I watched him remember.

“I’d only been in-country about a week,” he told me, “and my chopper went down up near Phu Bai. Dislocated my shoulder.” He shook his head. “The area was red with Cong, but old Crash come lookin’ for me anyway, and got me out.” He frowned sharply. “We was about a mile from the LZ, and we started taking ground fire, and a round hit Crash—” He pointed to his left temple. “—right there. Took out a chunk of brain. Blood everywhere.” He shook his head again. “Don’t know how he got us down to the LZ in one piece.”

“A good man,” I said.

Scotty nodded, sipped beer, and sighed. “Didn’t stay in touch with him much over the years,” he told me quietly. “Like I should have.”

“It’s like we’re all related,” I said. “Crash saved your ass, you saved mine.”

Scotty shrugged, then frowned at me. “So what did he do with the money?” he asked. “Gettis, I mean.”

I finished off the can of beer I held, and opened another saying, “Fourteen million, five hundred and fifty thousand in bearer bonds.”

“Whoa!”

I laughed, sipped some of my own beer, and said, “Turns out, he gave it away.”

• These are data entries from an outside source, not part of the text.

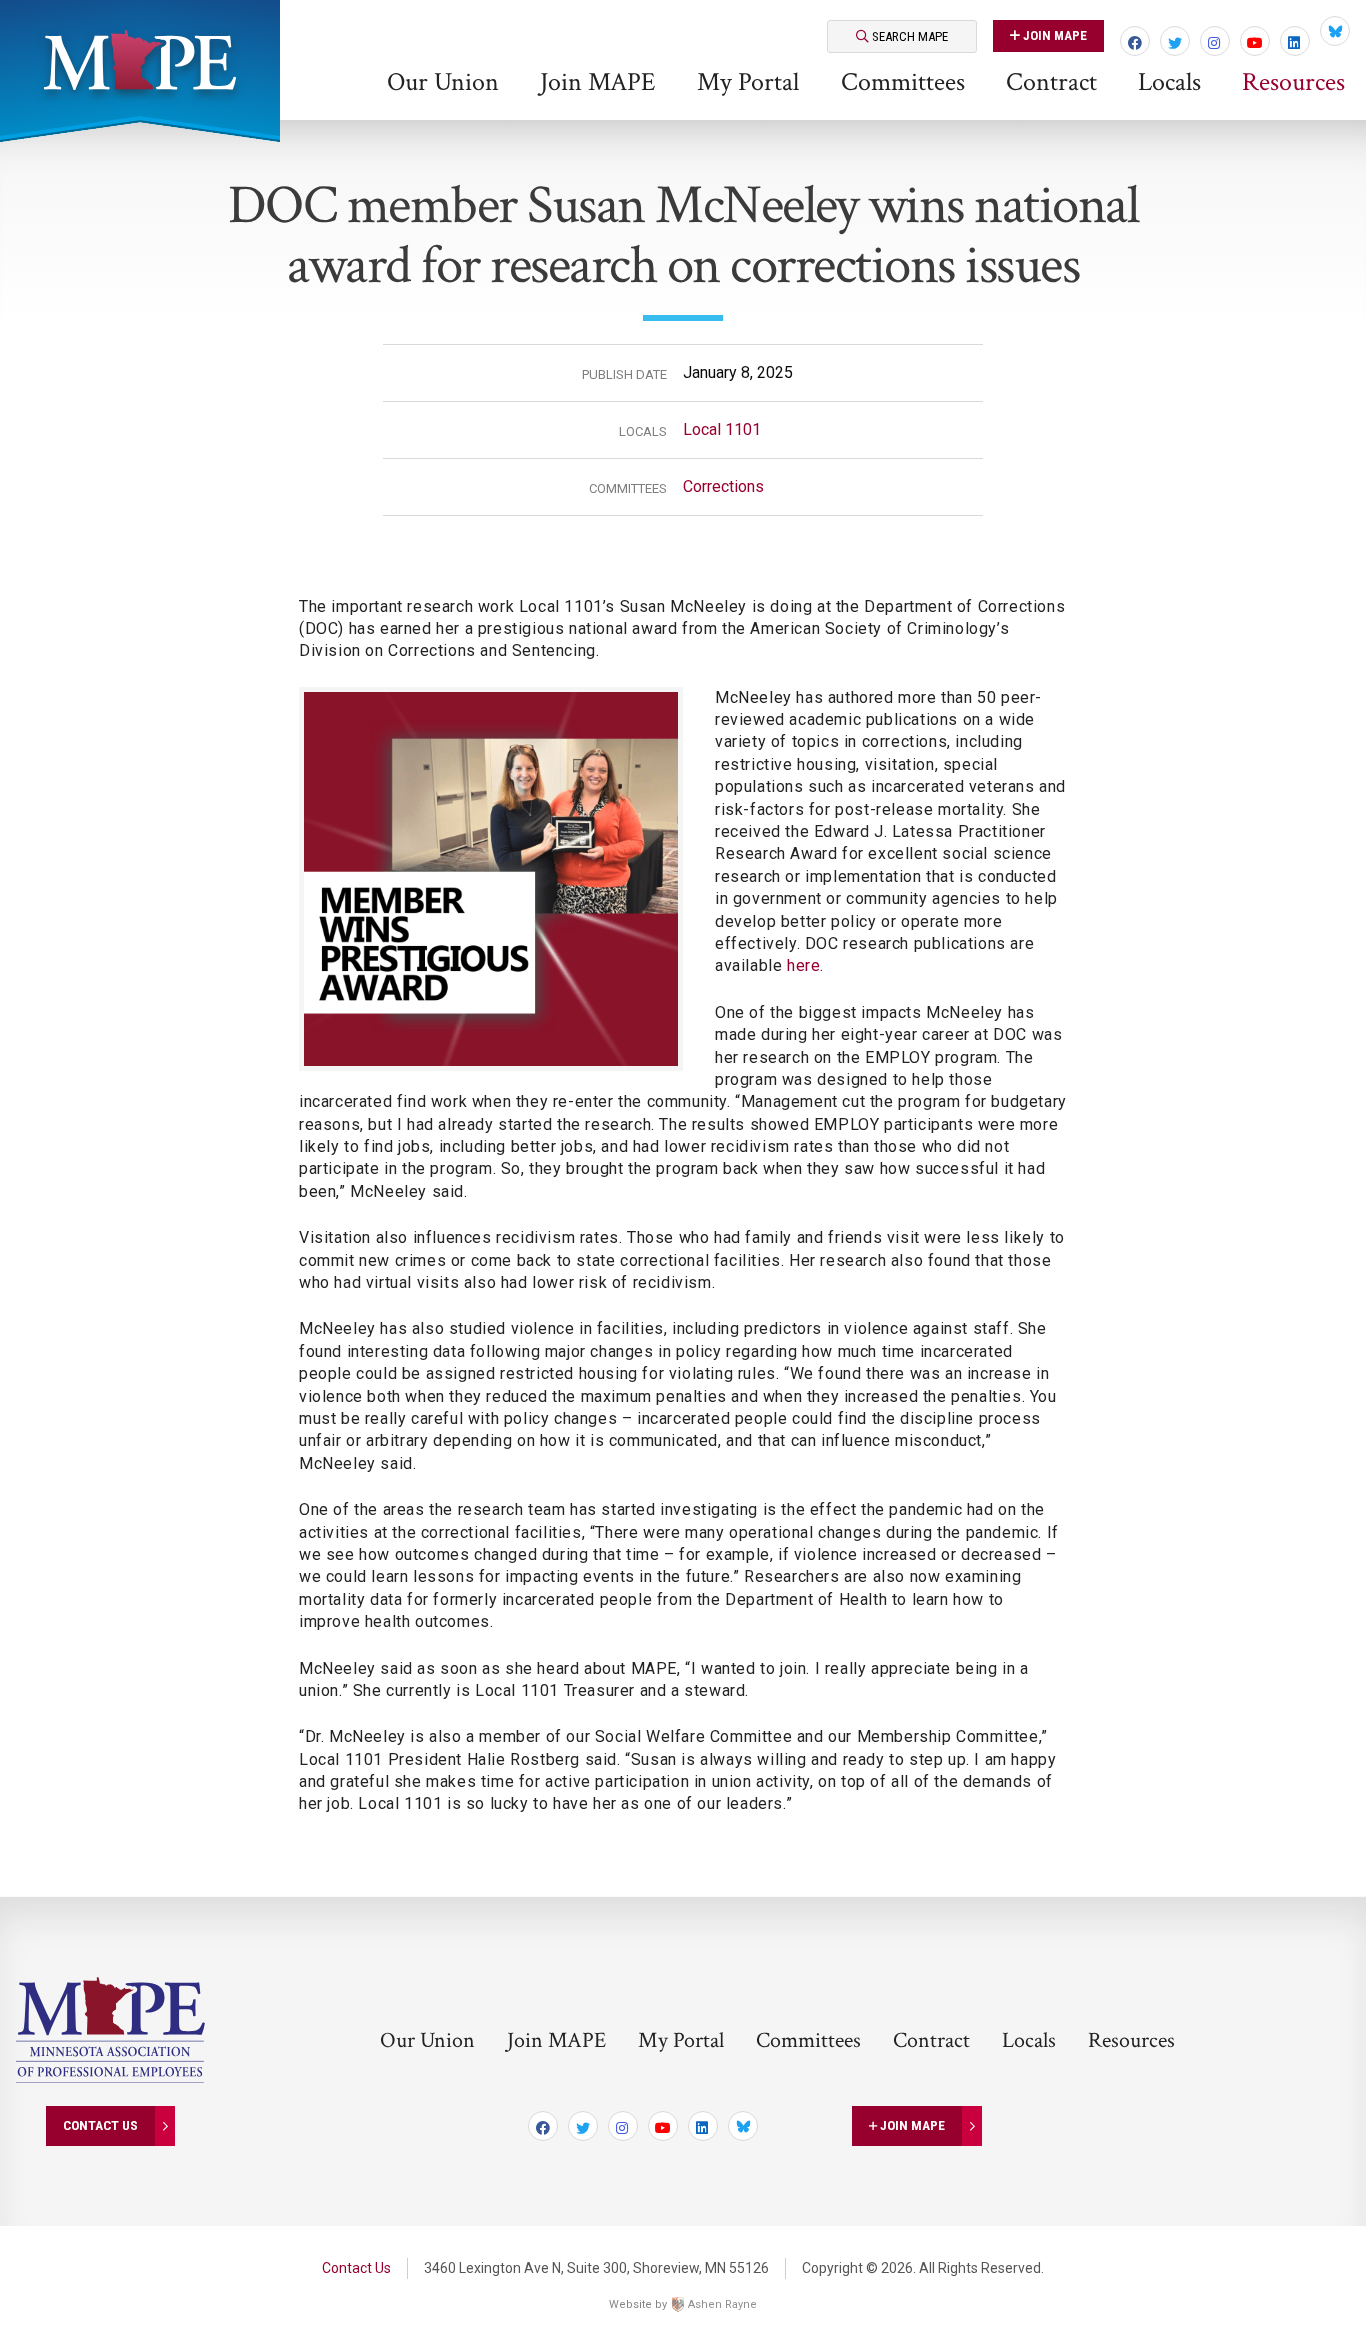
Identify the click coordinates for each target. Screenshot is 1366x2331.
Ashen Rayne (722, 2304)
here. (805, 965)
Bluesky (1335, 31)
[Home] (140, 60)
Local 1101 (722, 429)
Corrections (723, 486)
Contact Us (100, 2125)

Scotty stared. “You’re shittin’ me.”

I shook my head, then settled back in the big wicker chair I was in and explained. “Back fifteen years, three hurricanes, one after the other, hit the area down around Bayette hard. Dumped a lot of rain — too much — and Bayette was flooded out. Nothing was left.”

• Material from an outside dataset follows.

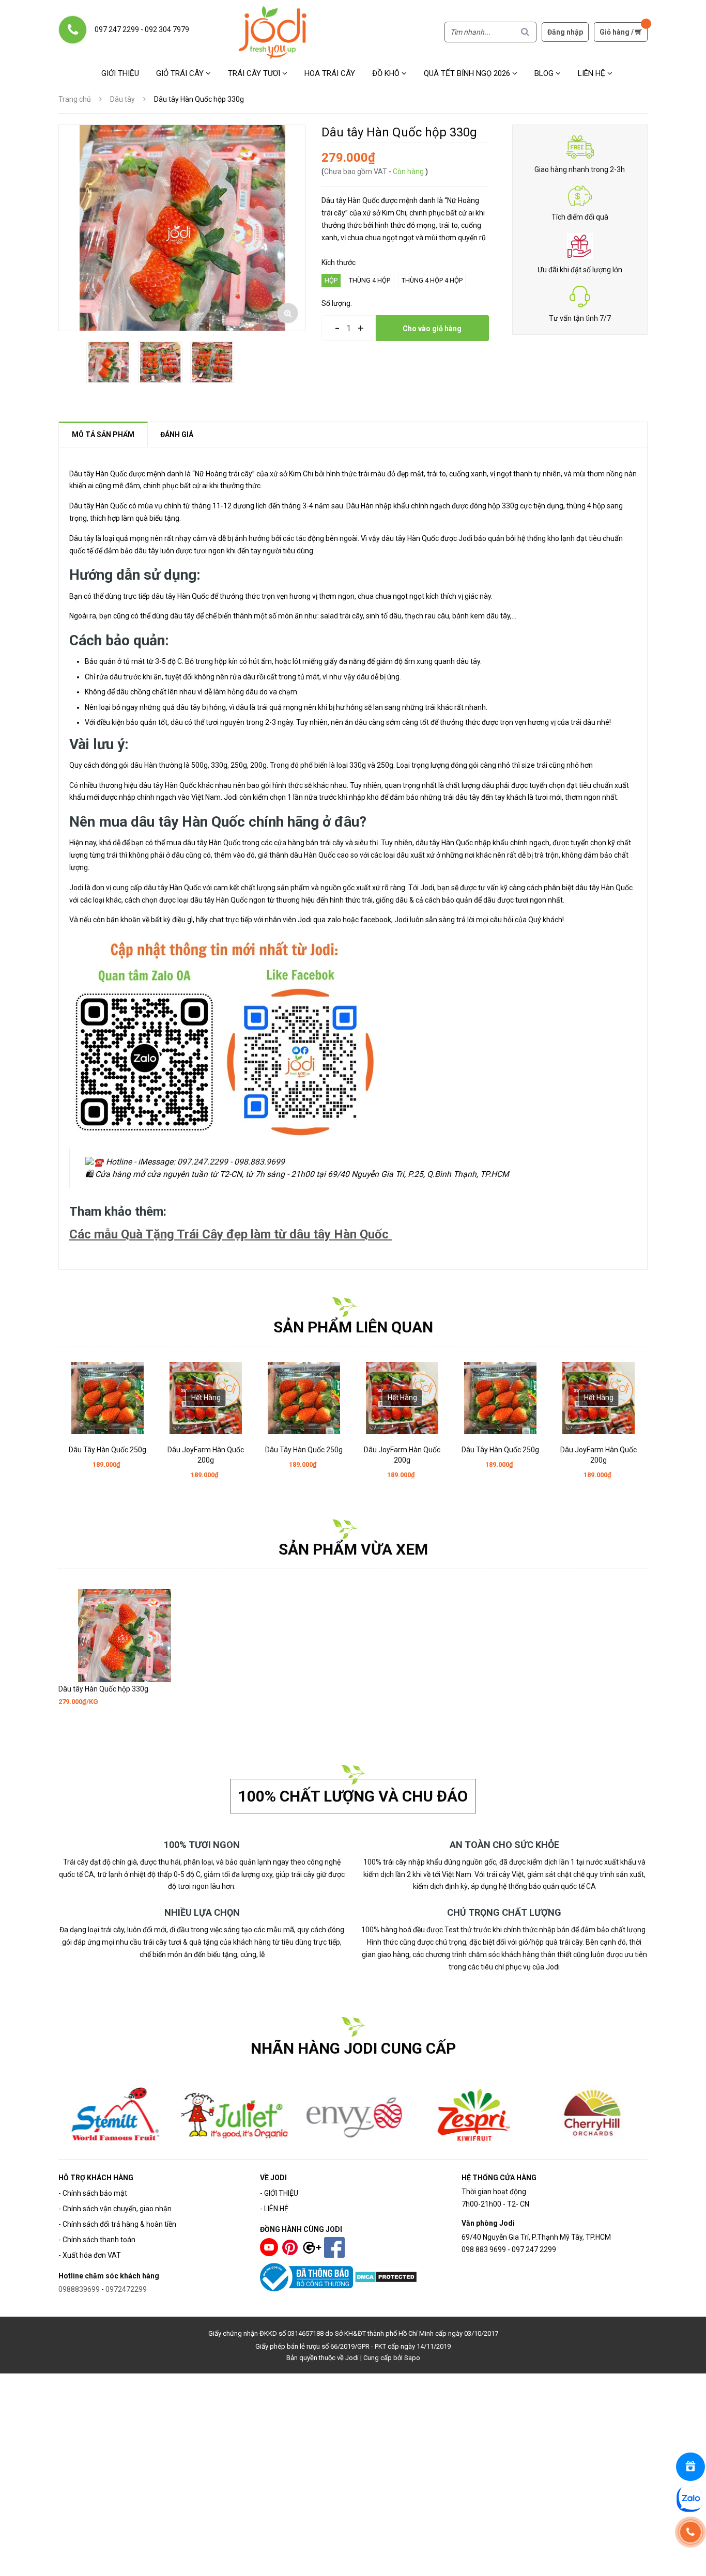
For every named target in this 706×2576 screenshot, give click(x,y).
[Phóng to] (288, 313)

Scotty gave me a get-on-with-it hand wave.

“Bayette’s a real small town,” I went on, “right on the Neuse, and it had been flooded out before, and the man I talked to told me the people there just lost their will to start over. There wasn’t enough money coming in to rebuild anyway, so the town was going to disappear.” I smiled. “Harold Gettis had just been made chief of police of a town that wasn’t there anymore.”

I had some more of my beer. “But then Gettis stops a speeder, finds the money, and gets his big idea.”

“I’ll bet the sonofabitch did,” Scotty sneered.

I held a hand up. “Through a lawyer,” I told him, “who knows a lot more than he’ll admit to, Gettis made anonymous donations to people and to the town itself. Got homes rebuilt. Got a new levee constructed. Got better drainage. Kept Bayette on the map.”

“He gave it all away?” Scotty complained.

“No indication he ever spent a dime of that money on himself.”

He frowned all this over hard, then put his eyes back out into the rain-swept ball field, and for a while neither of us said anything, just watched the dark world outside, the rain sheeting across the field, the wind whipping some of the wet in on us. Then Scotty finished the can he was holding, popped another open, and said, “But — the sonofabitch killed Crash.”

I nodded, and agreed. “The sonofabitch killed Crash.”

And we mourned the loss of our brother.